Task description => Here are the records. Write out exactly the lines between the one holding "Elected Officials (519, 937)" and the one holding "ઇથેનોલ (66, 247)", inclusive.

[Data for this task Boundary: Start]

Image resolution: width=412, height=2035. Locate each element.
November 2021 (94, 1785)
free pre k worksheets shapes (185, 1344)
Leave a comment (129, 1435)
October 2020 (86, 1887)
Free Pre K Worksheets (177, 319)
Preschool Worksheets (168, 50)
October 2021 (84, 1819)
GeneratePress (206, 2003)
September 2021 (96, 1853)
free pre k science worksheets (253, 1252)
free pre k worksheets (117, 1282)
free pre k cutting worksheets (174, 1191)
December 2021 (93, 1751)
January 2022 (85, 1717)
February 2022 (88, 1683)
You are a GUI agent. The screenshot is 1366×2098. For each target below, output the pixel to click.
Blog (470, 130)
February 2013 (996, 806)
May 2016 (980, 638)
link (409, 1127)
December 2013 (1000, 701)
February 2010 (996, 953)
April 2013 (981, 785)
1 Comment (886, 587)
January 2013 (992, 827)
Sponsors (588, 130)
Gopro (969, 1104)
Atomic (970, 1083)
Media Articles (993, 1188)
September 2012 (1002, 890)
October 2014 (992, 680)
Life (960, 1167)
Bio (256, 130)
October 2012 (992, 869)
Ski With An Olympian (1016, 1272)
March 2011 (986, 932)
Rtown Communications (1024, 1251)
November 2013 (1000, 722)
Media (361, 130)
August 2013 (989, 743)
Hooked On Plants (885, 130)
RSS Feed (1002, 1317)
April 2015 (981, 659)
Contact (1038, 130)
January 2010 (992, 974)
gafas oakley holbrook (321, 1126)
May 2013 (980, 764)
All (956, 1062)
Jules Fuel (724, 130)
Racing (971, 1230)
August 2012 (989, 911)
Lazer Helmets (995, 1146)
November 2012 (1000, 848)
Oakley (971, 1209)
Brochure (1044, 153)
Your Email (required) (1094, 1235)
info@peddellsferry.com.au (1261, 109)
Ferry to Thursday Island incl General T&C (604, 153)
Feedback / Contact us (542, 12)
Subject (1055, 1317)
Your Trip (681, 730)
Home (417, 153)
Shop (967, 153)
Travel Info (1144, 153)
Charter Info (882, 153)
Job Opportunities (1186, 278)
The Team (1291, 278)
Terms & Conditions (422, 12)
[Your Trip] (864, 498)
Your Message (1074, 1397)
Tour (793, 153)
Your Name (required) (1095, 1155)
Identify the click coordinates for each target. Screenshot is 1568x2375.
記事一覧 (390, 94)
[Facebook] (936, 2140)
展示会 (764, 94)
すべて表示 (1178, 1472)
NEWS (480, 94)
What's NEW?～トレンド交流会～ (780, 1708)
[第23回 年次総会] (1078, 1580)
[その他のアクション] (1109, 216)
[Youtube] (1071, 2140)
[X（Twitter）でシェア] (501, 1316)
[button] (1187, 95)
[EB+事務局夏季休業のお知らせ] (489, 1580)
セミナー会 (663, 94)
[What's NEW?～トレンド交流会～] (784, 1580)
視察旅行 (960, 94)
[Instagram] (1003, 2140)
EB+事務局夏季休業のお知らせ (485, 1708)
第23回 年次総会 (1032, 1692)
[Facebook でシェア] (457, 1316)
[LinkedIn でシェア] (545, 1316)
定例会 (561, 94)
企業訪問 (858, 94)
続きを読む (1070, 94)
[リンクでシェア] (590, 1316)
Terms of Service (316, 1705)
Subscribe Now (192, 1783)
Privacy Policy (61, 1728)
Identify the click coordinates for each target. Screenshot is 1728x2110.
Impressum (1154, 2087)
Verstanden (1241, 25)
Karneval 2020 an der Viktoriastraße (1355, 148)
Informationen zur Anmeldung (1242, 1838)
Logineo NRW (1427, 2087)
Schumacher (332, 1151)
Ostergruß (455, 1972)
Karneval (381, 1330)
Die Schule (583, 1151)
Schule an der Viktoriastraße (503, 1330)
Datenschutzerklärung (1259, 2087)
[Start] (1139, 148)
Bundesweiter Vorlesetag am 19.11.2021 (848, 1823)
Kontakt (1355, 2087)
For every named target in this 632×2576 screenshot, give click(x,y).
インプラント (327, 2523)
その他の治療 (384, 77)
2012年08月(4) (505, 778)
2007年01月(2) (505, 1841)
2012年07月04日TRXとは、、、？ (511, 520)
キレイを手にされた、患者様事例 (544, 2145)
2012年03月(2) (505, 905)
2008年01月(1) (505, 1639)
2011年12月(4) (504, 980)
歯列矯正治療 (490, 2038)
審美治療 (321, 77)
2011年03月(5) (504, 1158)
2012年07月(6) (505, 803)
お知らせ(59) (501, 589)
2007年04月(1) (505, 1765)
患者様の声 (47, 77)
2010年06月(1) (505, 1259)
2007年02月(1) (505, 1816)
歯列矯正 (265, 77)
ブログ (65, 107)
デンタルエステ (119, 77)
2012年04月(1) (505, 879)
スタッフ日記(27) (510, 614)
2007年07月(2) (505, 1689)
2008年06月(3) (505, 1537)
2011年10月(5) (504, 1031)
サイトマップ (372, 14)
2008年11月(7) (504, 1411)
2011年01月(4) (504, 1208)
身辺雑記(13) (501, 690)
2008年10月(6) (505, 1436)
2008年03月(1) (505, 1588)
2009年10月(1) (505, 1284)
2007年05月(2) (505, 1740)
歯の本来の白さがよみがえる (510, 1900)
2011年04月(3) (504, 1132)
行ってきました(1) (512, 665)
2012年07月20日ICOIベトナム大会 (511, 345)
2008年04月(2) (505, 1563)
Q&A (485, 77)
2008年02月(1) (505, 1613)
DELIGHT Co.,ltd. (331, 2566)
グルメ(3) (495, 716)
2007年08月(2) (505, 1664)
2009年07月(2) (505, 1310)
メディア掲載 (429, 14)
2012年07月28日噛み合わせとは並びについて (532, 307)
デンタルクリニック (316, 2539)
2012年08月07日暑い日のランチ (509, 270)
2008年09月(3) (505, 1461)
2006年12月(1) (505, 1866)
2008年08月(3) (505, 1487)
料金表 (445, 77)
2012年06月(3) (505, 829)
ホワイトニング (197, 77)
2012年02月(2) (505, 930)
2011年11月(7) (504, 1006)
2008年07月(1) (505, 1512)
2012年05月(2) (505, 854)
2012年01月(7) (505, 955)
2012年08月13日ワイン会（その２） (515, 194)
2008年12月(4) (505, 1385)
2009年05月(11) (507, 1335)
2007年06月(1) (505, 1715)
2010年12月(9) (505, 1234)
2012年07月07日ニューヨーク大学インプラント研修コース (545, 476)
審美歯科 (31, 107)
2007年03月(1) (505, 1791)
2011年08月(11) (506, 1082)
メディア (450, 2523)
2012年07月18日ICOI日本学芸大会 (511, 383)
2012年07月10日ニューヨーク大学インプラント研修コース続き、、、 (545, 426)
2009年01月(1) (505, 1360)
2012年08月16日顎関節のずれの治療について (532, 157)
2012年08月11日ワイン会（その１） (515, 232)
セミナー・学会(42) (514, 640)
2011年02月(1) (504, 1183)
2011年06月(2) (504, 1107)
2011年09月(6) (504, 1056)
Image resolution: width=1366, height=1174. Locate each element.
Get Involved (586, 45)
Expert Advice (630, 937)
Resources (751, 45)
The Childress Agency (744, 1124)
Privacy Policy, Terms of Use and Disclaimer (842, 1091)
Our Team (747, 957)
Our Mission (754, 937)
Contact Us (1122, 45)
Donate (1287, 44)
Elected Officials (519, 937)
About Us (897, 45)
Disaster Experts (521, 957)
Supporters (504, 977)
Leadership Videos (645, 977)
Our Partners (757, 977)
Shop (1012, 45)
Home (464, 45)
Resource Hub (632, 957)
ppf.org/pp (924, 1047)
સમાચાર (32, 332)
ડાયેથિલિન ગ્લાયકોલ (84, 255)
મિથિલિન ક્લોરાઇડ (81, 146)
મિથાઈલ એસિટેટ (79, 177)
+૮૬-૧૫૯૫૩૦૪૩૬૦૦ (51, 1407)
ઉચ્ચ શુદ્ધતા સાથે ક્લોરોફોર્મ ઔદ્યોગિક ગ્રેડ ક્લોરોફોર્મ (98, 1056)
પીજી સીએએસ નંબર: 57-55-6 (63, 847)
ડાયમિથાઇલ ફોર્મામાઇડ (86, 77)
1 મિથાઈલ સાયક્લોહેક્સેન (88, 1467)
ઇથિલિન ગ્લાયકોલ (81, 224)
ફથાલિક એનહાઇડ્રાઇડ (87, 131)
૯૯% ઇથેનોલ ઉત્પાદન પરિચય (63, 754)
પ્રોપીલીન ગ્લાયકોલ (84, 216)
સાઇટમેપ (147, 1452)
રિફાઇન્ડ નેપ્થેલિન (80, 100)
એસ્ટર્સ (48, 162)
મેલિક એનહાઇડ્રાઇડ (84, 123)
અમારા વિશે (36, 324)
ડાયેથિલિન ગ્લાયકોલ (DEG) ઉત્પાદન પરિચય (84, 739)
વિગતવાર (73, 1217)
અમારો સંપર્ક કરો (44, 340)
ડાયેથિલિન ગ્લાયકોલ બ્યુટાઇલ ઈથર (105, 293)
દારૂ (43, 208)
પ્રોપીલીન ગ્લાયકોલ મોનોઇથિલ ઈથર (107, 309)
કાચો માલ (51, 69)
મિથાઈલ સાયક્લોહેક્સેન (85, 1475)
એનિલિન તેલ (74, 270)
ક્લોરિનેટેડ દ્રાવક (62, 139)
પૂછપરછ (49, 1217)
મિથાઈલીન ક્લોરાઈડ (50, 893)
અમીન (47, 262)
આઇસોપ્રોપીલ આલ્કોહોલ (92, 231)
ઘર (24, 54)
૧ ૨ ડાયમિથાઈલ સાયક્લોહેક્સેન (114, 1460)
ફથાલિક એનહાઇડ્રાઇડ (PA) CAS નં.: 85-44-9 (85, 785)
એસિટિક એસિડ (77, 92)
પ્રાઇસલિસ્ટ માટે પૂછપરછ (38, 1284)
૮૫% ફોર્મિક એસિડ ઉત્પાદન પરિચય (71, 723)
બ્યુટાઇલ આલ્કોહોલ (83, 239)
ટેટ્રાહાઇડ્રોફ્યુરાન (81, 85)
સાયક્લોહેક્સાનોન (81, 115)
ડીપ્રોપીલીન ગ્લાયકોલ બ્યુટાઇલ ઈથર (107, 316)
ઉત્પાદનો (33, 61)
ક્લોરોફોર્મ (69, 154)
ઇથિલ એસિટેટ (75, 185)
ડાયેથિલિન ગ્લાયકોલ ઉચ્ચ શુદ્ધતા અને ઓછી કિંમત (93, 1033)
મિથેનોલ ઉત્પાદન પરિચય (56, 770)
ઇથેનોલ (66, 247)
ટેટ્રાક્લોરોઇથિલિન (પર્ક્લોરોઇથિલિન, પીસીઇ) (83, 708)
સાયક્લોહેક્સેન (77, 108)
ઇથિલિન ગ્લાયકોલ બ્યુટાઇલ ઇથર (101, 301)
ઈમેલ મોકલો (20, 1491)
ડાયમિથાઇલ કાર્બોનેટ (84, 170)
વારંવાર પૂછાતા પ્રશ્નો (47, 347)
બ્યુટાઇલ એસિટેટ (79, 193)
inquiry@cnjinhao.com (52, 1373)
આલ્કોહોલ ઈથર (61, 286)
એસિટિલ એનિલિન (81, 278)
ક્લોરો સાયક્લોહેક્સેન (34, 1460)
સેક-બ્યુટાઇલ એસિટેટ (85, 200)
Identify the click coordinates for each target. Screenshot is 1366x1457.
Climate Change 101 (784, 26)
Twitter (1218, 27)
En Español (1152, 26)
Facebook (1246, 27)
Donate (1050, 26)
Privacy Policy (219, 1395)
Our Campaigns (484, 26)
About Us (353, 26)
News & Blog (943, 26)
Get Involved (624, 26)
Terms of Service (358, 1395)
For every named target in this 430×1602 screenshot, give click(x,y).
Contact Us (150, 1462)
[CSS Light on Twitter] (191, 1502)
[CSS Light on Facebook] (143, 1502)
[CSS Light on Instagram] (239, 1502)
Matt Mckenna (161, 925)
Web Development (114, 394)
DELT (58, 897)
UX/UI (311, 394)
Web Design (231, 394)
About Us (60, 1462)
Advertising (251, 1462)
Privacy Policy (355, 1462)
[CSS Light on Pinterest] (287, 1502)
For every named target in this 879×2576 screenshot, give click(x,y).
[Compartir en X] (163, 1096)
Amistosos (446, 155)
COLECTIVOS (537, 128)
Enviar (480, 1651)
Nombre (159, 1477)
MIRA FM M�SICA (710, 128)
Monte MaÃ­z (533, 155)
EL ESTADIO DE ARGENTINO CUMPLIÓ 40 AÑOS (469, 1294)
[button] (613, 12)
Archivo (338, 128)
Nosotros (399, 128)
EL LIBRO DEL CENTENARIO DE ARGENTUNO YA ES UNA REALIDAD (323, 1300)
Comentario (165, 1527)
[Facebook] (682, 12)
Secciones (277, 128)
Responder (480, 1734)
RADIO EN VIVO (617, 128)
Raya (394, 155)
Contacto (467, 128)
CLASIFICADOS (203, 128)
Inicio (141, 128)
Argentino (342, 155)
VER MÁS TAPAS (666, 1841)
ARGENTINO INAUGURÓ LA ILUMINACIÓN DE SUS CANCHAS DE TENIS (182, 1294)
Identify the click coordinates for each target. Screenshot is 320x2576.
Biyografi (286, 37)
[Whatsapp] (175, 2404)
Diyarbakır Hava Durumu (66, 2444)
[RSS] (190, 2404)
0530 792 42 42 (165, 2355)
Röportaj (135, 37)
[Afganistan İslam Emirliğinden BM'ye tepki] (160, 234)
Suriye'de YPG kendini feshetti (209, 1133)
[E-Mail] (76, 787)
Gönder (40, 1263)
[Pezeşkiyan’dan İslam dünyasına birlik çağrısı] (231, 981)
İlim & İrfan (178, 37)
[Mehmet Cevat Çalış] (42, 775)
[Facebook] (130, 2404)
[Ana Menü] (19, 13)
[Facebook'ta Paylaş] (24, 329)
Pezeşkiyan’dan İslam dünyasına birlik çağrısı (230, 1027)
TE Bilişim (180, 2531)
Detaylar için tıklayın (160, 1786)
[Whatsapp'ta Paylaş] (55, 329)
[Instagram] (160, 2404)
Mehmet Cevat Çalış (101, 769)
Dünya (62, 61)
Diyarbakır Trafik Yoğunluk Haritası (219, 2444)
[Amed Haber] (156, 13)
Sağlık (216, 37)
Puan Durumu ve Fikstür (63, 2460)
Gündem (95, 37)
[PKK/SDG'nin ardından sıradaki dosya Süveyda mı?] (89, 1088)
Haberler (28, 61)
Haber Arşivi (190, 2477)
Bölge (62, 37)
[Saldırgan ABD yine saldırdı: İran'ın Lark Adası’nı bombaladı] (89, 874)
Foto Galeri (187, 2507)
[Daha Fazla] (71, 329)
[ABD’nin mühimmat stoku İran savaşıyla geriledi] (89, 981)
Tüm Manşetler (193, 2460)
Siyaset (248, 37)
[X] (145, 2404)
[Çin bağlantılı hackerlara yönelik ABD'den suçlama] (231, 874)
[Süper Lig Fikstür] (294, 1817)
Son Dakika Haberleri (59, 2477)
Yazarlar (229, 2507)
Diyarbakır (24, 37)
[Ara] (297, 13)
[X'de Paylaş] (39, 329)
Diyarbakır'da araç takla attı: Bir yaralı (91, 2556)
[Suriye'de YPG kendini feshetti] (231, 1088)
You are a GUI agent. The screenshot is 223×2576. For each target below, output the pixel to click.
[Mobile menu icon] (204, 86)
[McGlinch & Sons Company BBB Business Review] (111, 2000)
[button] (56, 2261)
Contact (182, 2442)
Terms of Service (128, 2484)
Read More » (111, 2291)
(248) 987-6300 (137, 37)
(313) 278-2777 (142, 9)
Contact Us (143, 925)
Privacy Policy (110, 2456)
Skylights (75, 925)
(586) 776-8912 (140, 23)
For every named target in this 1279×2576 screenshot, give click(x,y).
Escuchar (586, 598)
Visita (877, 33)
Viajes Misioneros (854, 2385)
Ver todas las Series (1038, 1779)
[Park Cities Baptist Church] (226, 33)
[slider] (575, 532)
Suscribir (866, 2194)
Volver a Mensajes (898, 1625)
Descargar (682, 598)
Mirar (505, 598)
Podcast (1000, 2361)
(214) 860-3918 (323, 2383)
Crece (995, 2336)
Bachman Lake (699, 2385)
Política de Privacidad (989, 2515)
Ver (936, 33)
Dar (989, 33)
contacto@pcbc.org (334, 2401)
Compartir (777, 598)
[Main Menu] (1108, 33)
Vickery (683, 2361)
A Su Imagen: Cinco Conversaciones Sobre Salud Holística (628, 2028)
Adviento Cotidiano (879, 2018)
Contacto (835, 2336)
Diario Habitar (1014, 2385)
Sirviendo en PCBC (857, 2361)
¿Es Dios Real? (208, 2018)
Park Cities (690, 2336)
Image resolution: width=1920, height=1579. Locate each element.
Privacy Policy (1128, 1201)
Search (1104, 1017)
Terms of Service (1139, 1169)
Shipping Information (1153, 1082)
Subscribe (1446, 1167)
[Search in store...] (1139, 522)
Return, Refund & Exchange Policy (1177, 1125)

[Data for this task Boundary: End]

Result =>
Elected Officials (519, 937)
About Us (897, 45)
Disaster Experts (521, 957)
Supporters (504, 977)
Leadership Videos (645, 977)
Our Partners (757, 977)
Shop (1012, 45)
Home (464, 45)
Resource Hub (632, 957)
ppf.org/pp (924, 1047)
સમાચાર (32, 332)
ડાયેથિલિન ગ્લાયકોલ (84, 255)
મિથિલિન ક્લોરાઇડ (81, 146)
મિથાઈલ એસિટેટ (79, 177)
+૮૬-૧૫૯૫૩૦૪૩૬૦૦ (51, 1407)
ઉચ્ચ શુદ્ધતા સાથે ક્લોરોફોર્મ ઔદ્યોગિક ગ્રેડ ક્લોરોફોર્મ (98, 1056)
પીજી સીએએસ નંબર: 57-55-6 (63, 847)
ડાયમિથાઇલ ફોર્મામાઇડ (86, 77)
1 મિથાઈલ સાયક્લોહેક્સેન (88, 1467)
ઇથિલિન ગ્લાયકોલ (81, 224)
ફથાલિક એનહાઇડ્રાઇડ (87, 131)
૯૯% ઇથેનોલ ઉત્પાદન પરિચય (63, 754)
પ્રોપીલીન ગ્લાયકોલ (84, 216)
સાઇટમેપ (147, 1452)
રિફાઇન્ડ નેપ્થેલિન (80, 100)
એસ્ટર્સ (48, 162)
મેલિક એનહાઇડ્રાઇડ (84, 123)
અમારા વિશે (36, 324)
ડાયેથિલિન ગ્લાયકોલ (DEG) ઉત્પાદન પરિચય (84, 739)
વિગતવાર (73, 1217)
અમારો સંપર્ક કરો (44, 340)
ડાયેથિલિન ગ્લાયકોલ બ્યુટાઇલ ઈથર (105, 293)
દારૂ (43, 208)
પ્રોપીલીન ગ્લાયકોલ મોનોઇથિલ ઈથર (107, 309)
કાચો માલ (51, 69)
મિથાઈલ સાયક્લોહેક્સેન (85, 1475)
એનિલિન તેલ (74, 270)
ક્લોરિનેટેડ દ્રાવક (62, 139)
પૂછપરછ (49, 1217)
મિથાઈલીન ક્લોરાઈડ (50, 893)
અમીન (47, 262)
આઇસોપ્રોપીલ આલ્કોહોલ (92, 231)
ઘર (24, 54)
૧ ૨ ડાયમિથાઈલ સાયક્લોહેક્સેન (114, 1460)
ફથાલિક એનહાઇડ્રાઇડ (PA) CAS નં.: 85-44-9 (85, 785)
એસિટિક એસિડ (77, 92)
પ્રાઇસલિસ્ટ માટે પૂછપરછ (38, 1284)
૮૫% ફોર્મિક એસિડ ઉત્પાદન પરિચય (71, 723)
બ્યુટાઇલ આલ્કોહોલ (83, 239)
ટેટ્રાહાઇડ્રોફ્યુરાન (81, 85)
સાયક્લોહેક્સાનોન (81, 115)
ડીપ્રોપીલીન ગ્લાયકોલ બ્યુટાઇલ ઈથર (107, 316)
ઉત્પાદનો (33, 61)
ક્લોરોફોર્મ (69, 154)
ઇથિલ એસિટેટ (75, 185)
ડાયેથિલિન ગ્લાયકોલ ઉચ્ચ શુદ્ધતા અને ઓછી કિંમત (93, 1033)
મિથેનોલ ઉત્પાદન પરિચય (56, 770)
ઇથેનોલ (66, 247)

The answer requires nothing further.